Stefan Brink geht: Nach bald sechs Jahren im Amt steht der Landesbeauftragte für den Datenschutz und die Informationsfreiheit (LfDI) Baden-Württemberg nicht für eine zweite Amtszeit zur Verfügung. Die Leitung der Aufsichtsbehörde im Ländle wird damit zum Ende des Jahres frei, die Runde der Datenschutzbeauftragten von Bund und Ländern verliert einen ihrer profiliertesten Köpfe.
Über die Gründe für Brinks Abschied, der für viele in der Datenschutzszene überraschend kommt, ist bisher nichts konkretes bekannt. Offenbar informierte der Jurist die Mitarbeiter:innen seiner Behörde am Mittwochnachmittag über den Schritt, noch während der internen Veranstaltung berichtete zunächst die Südwest-Presse. Demzufolge begründet Brink seine Entscheidung mit Uneinigkeit zwischen ihm und der Landesregierung über die Weiterentwicklung seines Hauses.
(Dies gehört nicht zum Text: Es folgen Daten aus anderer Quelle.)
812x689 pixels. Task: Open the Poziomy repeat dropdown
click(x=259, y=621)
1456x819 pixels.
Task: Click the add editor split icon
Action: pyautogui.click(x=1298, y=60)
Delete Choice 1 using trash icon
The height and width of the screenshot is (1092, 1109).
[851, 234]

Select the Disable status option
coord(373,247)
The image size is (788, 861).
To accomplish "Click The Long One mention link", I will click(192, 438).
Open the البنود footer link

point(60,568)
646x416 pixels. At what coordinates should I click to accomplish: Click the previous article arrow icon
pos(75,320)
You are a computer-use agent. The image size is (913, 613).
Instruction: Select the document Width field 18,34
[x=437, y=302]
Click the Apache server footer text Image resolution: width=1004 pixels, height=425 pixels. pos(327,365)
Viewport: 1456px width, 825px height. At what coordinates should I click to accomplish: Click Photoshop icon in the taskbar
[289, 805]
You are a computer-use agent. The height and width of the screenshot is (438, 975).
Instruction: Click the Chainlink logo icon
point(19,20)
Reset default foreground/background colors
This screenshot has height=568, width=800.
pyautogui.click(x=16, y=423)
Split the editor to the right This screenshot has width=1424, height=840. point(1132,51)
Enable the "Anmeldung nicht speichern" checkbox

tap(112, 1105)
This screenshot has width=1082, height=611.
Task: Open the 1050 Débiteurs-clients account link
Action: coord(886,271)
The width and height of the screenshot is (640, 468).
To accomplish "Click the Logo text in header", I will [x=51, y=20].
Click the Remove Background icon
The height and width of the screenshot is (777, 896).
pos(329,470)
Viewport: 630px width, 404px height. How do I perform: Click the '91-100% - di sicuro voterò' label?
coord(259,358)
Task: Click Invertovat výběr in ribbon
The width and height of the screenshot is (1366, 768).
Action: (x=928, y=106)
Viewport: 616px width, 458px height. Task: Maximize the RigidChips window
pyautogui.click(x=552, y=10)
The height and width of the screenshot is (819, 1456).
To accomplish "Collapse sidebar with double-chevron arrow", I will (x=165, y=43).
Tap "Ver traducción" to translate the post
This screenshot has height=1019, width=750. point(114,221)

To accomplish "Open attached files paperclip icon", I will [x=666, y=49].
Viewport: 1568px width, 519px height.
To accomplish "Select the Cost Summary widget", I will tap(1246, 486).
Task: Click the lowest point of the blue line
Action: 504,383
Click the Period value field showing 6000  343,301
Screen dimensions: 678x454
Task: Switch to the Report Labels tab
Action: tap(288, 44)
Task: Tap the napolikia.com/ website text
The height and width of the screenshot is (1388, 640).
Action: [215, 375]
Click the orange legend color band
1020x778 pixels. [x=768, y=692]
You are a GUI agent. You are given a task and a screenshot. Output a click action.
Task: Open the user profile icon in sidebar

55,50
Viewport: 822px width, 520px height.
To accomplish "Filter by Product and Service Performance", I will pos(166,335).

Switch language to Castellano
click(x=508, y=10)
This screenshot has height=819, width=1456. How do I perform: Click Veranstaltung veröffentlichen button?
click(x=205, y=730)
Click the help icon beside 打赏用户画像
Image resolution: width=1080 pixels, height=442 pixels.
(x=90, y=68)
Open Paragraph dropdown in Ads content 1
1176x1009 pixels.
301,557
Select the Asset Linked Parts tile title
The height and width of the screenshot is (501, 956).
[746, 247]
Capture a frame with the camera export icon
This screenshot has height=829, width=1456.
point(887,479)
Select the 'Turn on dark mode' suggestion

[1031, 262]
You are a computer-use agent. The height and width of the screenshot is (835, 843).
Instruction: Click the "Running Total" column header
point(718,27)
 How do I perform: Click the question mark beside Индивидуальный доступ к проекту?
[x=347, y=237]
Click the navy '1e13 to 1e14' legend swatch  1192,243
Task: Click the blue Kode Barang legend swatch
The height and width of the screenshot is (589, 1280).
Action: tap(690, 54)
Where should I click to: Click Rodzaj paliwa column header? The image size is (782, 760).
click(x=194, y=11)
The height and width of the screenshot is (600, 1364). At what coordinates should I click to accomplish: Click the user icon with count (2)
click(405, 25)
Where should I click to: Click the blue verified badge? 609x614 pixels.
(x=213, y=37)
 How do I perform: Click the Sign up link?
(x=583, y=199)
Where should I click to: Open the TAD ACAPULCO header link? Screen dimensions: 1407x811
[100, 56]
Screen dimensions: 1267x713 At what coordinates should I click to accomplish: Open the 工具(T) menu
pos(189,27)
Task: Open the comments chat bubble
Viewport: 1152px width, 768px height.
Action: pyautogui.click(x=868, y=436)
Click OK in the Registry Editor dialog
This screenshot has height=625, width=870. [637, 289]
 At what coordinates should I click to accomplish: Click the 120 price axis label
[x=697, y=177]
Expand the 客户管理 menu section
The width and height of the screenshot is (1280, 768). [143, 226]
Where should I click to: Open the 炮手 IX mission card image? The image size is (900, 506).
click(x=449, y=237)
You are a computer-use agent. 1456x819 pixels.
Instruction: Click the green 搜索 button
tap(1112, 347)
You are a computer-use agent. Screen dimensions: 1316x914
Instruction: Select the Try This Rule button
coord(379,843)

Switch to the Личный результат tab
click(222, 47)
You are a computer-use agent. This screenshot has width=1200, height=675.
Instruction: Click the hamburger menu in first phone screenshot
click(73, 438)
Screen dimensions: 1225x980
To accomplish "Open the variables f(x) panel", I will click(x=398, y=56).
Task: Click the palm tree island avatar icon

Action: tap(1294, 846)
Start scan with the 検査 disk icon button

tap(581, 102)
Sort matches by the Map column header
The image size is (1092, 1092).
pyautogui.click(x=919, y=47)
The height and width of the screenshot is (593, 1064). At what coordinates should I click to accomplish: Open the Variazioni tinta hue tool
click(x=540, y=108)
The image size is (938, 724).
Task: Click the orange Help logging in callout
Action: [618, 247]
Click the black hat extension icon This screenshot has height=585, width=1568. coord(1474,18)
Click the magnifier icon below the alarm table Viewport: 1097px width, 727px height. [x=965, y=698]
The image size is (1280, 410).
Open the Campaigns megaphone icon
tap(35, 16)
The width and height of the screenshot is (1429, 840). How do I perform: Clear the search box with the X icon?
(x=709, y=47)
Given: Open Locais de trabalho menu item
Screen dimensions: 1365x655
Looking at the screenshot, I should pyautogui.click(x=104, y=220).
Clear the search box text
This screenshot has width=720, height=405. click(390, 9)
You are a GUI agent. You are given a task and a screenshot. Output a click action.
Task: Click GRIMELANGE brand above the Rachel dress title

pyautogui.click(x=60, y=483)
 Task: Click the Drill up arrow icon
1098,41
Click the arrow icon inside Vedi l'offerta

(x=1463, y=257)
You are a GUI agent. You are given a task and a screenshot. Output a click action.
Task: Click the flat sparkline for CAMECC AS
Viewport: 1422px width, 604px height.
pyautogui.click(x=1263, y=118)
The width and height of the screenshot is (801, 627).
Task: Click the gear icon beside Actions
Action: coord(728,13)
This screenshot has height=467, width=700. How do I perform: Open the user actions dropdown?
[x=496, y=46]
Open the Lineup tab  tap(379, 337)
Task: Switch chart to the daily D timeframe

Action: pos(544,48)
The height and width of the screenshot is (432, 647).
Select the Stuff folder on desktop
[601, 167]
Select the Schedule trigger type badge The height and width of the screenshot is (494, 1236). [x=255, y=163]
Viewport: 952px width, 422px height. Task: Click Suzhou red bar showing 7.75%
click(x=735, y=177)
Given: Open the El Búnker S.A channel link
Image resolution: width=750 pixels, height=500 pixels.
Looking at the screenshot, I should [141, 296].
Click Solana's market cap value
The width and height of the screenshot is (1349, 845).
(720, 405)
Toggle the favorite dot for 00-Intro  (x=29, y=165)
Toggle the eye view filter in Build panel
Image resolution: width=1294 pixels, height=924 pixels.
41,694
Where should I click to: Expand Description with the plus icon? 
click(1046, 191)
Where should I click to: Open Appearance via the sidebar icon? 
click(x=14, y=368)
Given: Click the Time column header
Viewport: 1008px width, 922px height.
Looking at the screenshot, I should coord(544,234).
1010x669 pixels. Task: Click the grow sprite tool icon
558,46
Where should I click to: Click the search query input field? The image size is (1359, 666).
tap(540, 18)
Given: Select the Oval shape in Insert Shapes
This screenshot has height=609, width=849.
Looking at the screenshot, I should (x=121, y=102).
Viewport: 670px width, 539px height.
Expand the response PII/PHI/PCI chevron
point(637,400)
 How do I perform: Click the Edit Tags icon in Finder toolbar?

Durchsetzungsstarker Bürgerrechtler
Vor seiner Tätigkeit in Baden-Württemberg war Stefan Brink unter anderem als wissenschaftlicher Mitarbeiter beim Bundesverfassungsgericht und in leitender Funktion beim Landesbeauftragten für Datenschutz und Informationsfreiheit Rheinland-Pfalz tätig. Der Jurist ist sowohl Mitglied der FDP als auch der Bürgerrechtsorganisation Gesellschaft für Freiheitsrechte (GFF) und wurde von der Grünen Landtagsfraktion für das Amt vorgeschlagen. Seinen Posten im Südwesten trat er zum 1. Januar 2017 an.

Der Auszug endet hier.